## What is expected
Write out the entries below exactly, but only from the line containing "The width and" through the line containing "Image resolution: width=876", and without the pictures.

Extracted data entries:
==*==

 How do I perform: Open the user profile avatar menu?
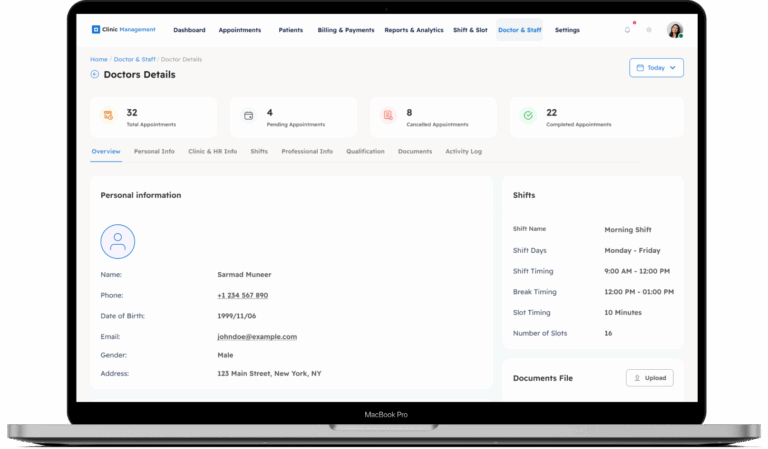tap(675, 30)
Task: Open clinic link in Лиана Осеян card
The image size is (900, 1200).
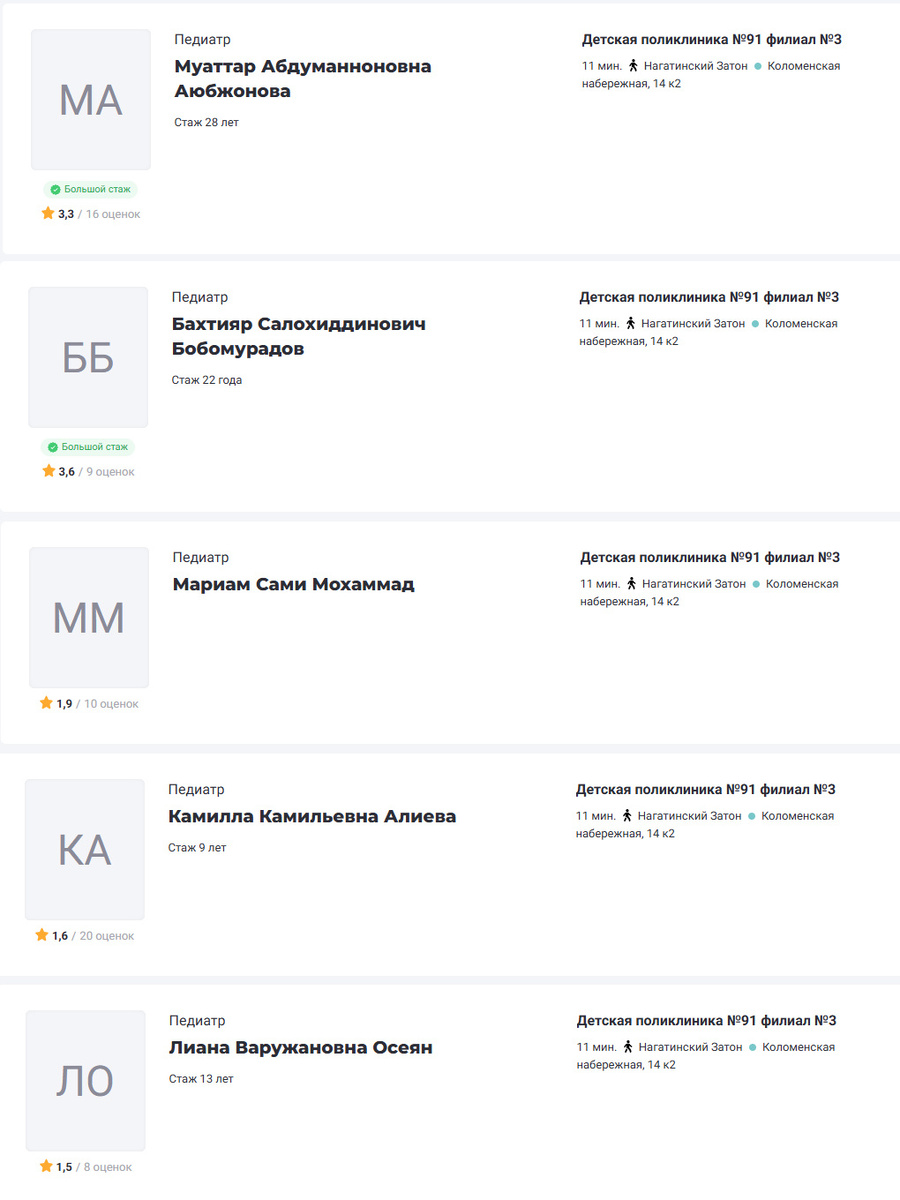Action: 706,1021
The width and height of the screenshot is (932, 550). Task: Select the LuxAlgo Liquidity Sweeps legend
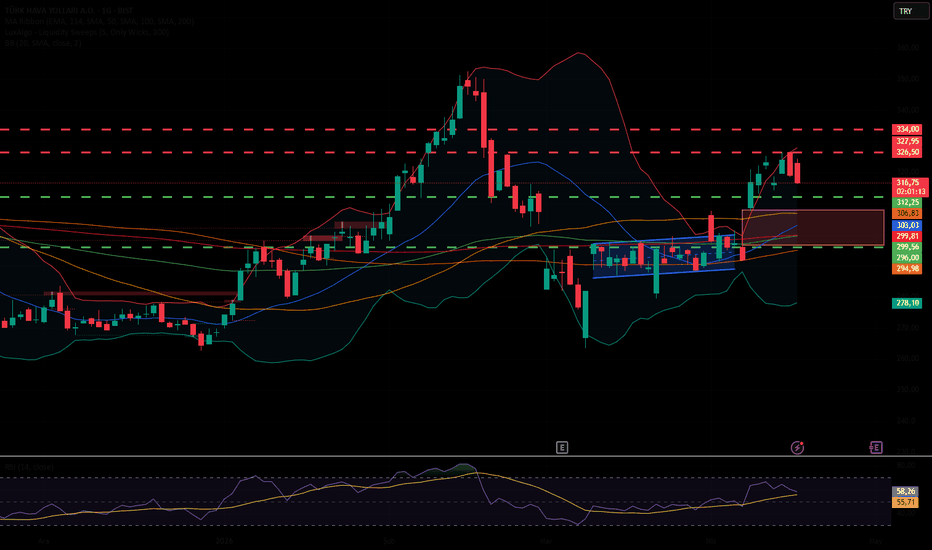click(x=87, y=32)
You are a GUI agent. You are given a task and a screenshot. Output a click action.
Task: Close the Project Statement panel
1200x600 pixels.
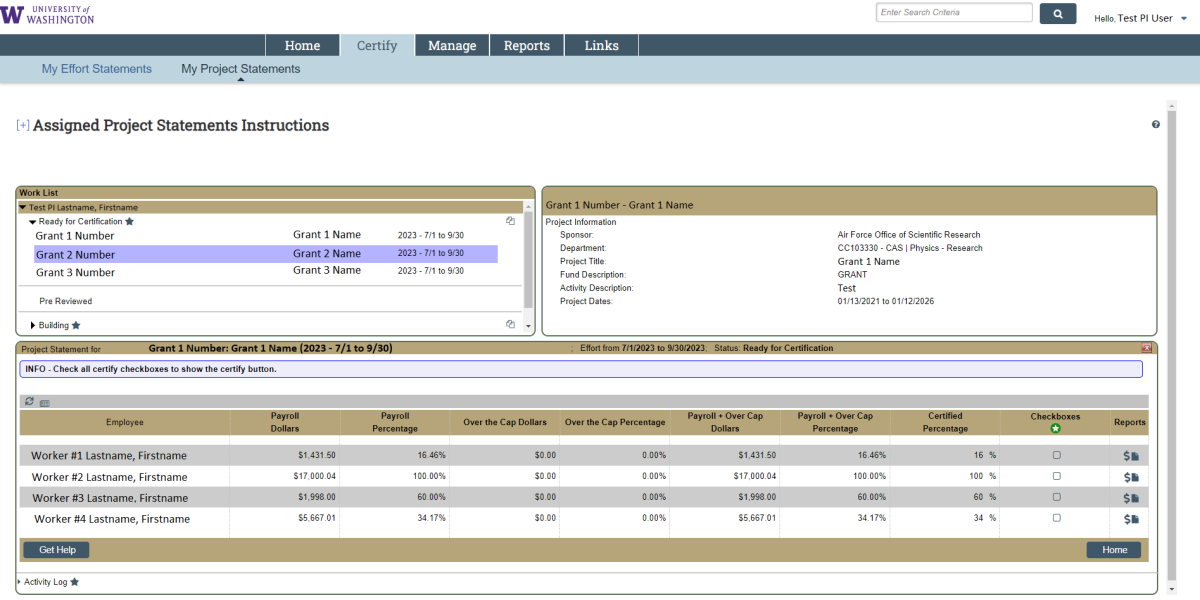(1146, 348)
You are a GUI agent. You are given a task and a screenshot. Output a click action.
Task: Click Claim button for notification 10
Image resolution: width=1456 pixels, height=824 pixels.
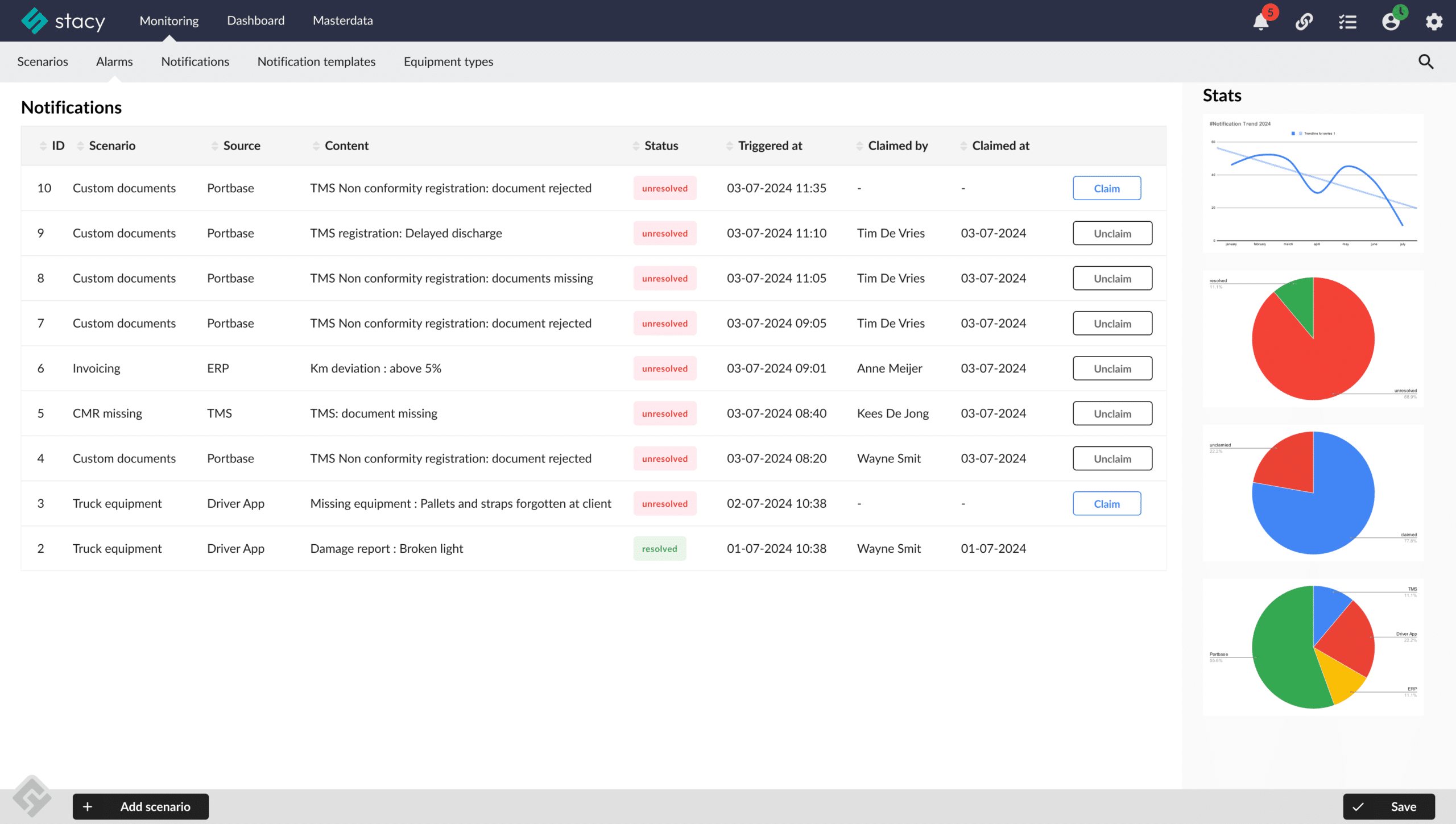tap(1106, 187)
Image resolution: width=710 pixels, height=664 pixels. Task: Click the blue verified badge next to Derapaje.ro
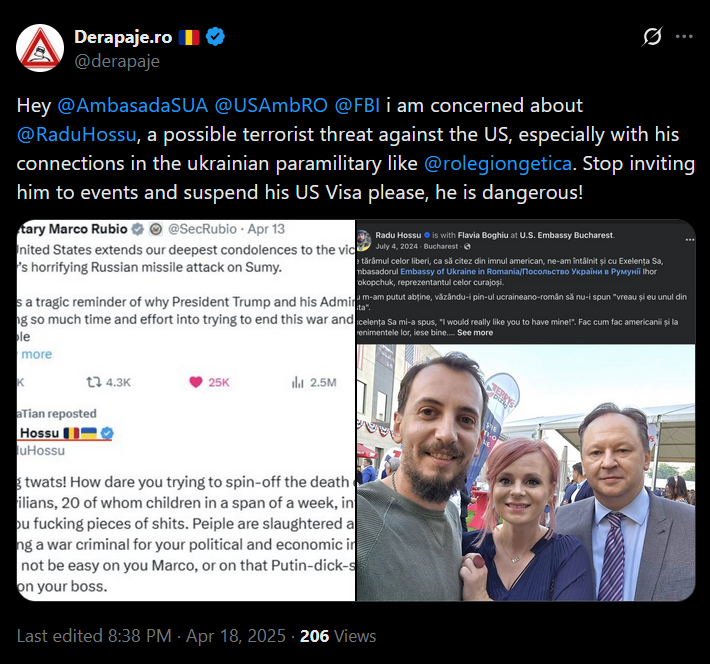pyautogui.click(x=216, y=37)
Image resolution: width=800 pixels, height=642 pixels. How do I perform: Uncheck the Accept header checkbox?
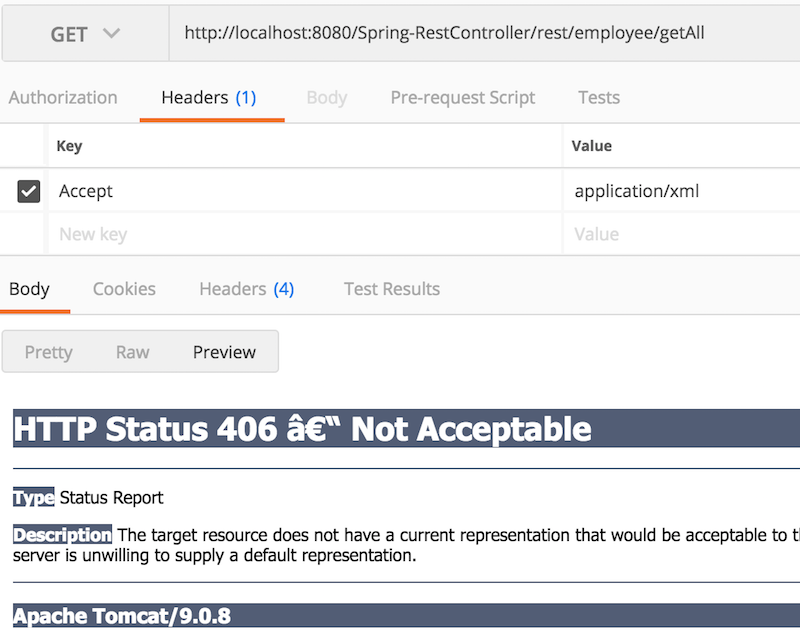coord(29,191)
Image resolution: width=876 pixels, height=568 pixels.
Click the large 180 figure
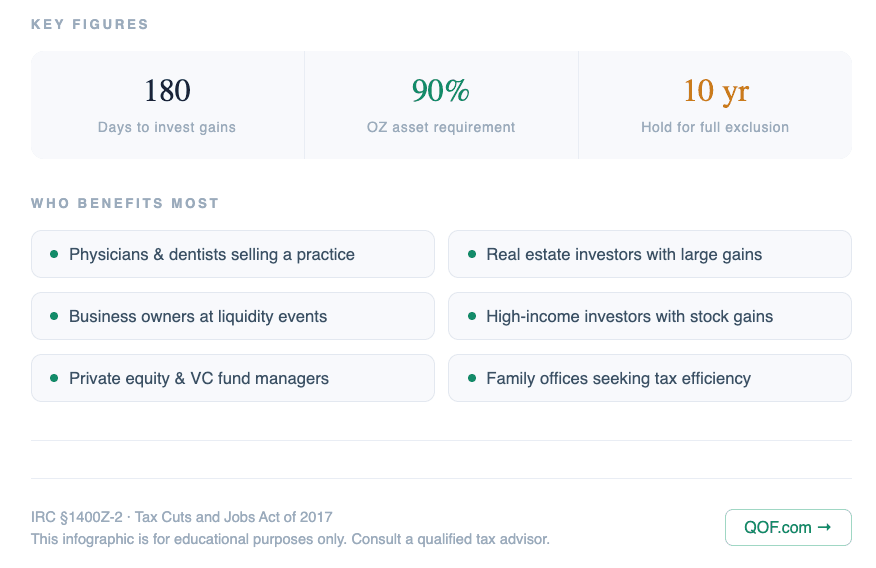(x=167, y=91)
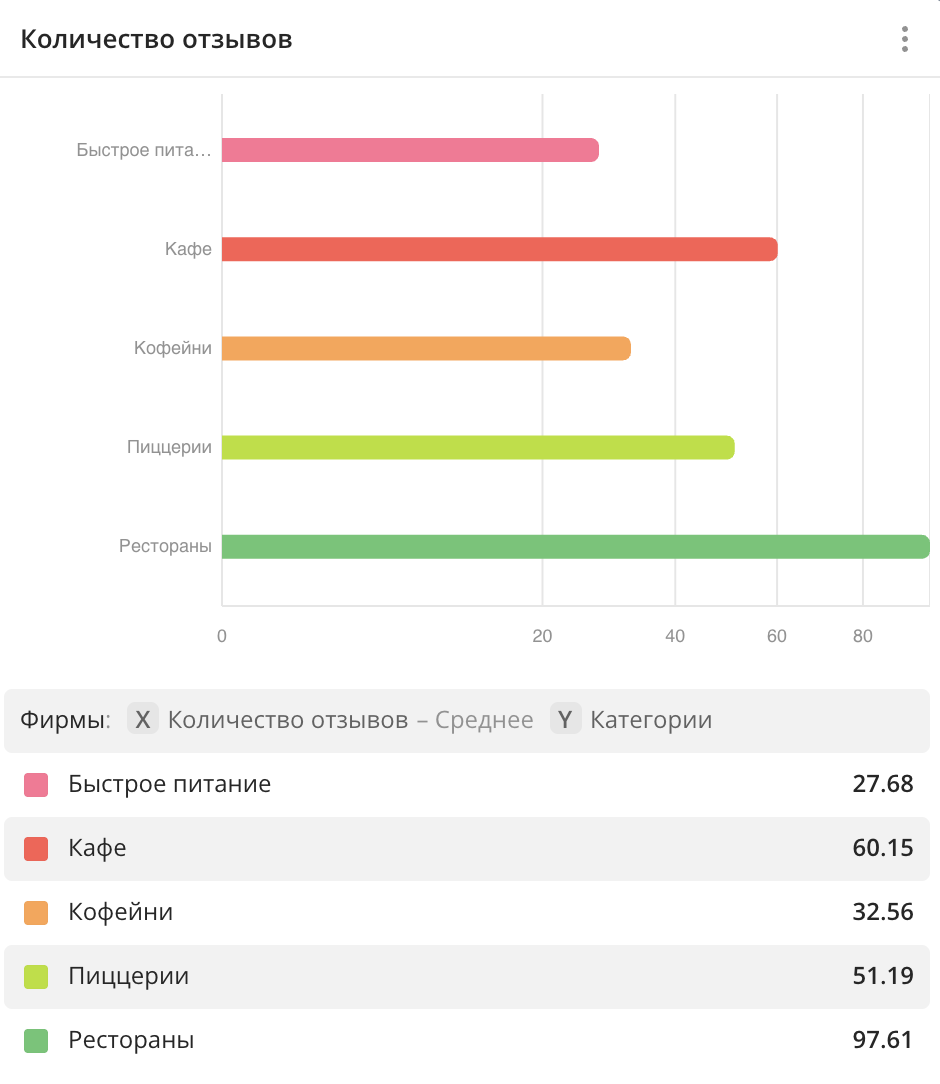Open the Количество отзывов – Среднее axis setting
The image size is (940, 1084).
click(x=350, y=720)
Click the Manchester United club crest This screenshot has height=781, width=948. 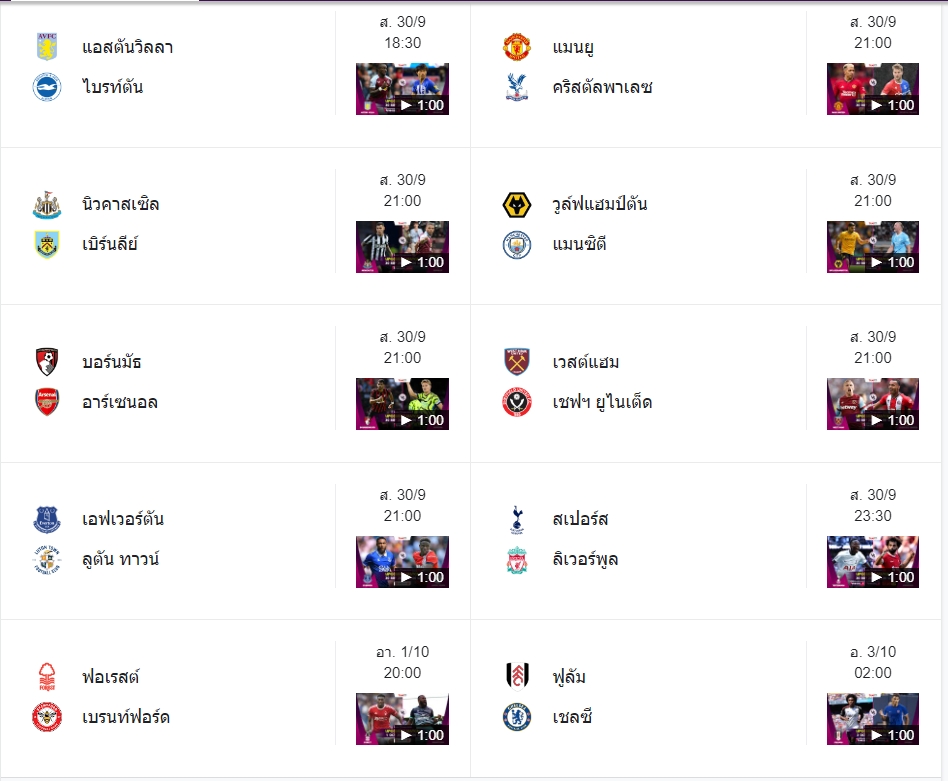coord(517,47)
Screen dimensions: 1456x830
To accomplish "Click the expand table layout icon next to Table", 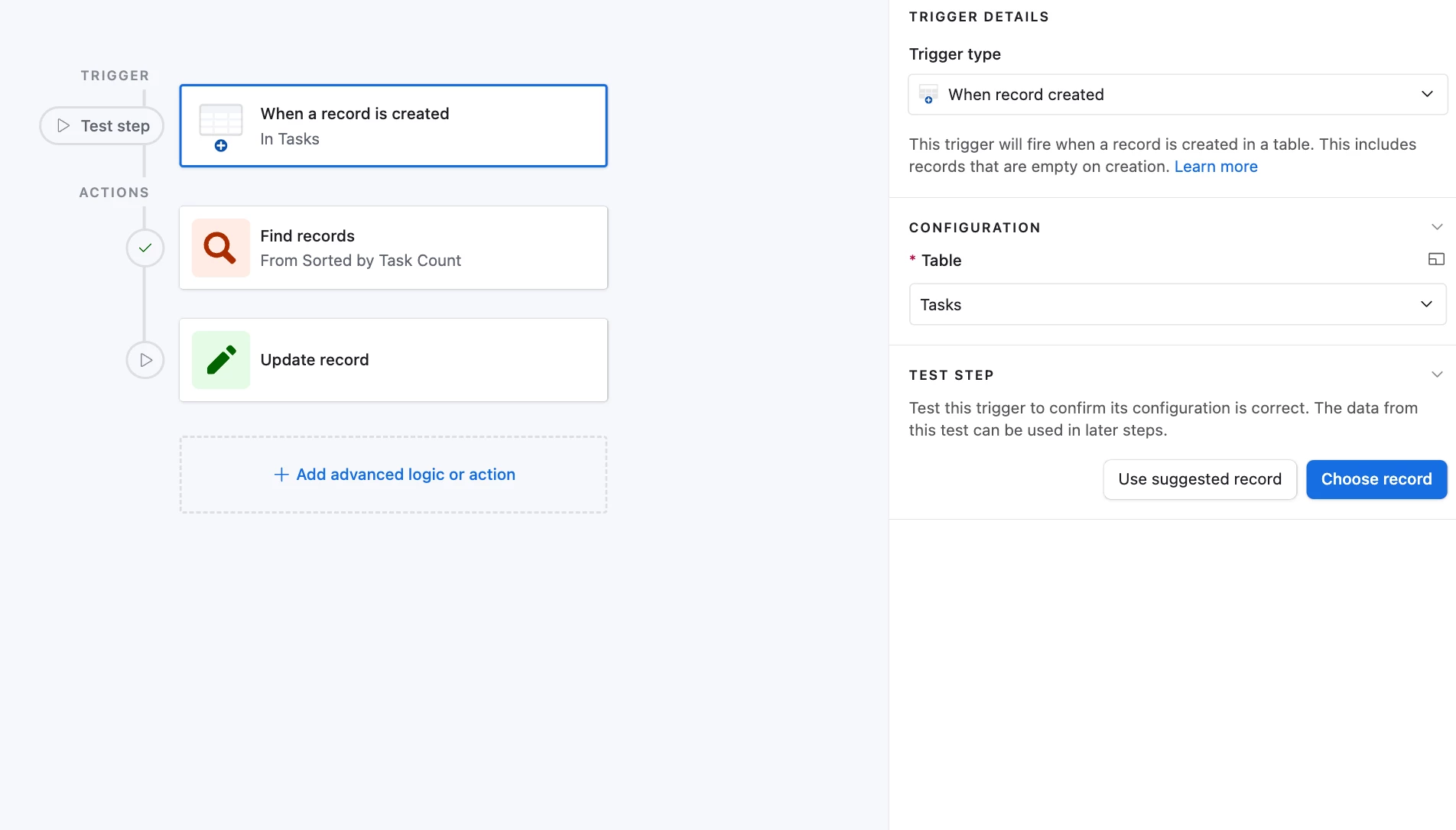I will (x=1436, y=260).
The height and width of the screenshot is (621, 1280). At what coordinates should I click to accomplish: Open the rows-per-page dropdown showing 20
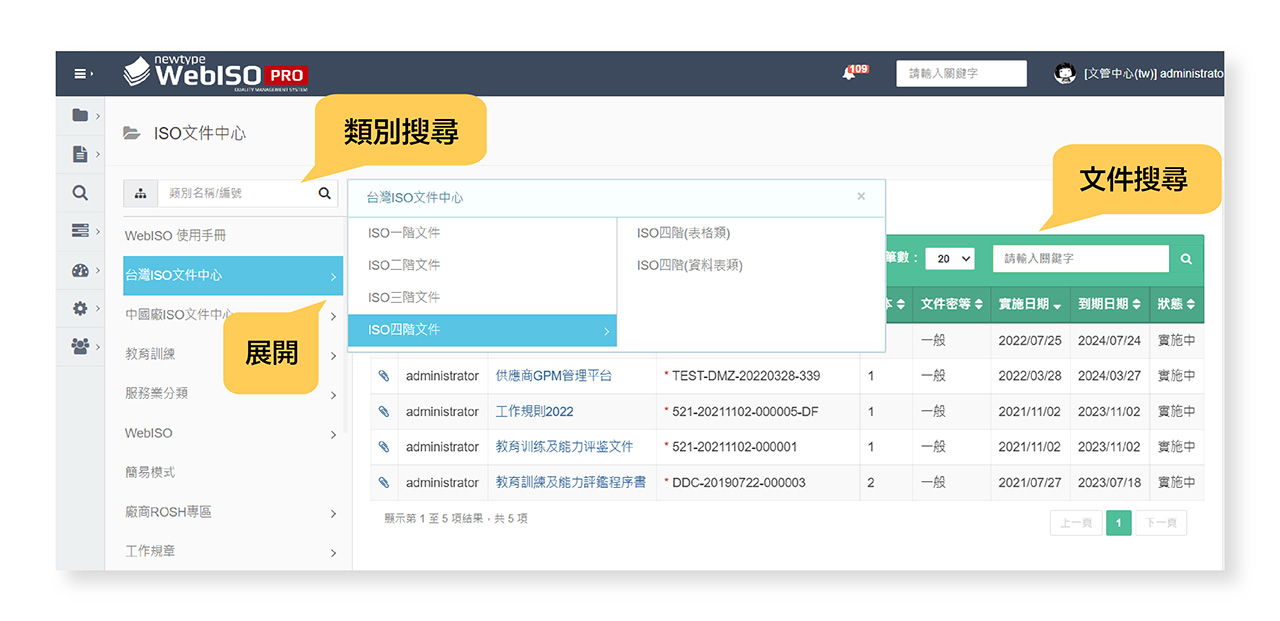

==*==

## Reply to the task
The width and height of the screenshot is (932, 550). Task: Select the LuxAlgo Liquidity Sweeps legend
click(x=87, y=32)
You are a GUI agent. You are given a task and a screenshot. Output a click action.
Task: Close the Project Statement panel
1200x600 pixels.
(1146, 348)
You are a GUI agent. You are given a task and a screenshot. Output a click action.
Task: Click Claim button for notification 10
Image resolution: width=1456 pixels, height=824 pixels.
tap(1106, 187)
Image resolution: width=710 pixels, height=664 pixels. Task: Click the blue verified badge next to Derapaje.ro
pyautogui.click(x=216, y=37)
Image resolution: width=800 pixels, height=642 pixels. How do I perform: Uncheck the Accept header checkbox?
coord(29,191)
Image resolution: width=876 pixels, height=568 pixels.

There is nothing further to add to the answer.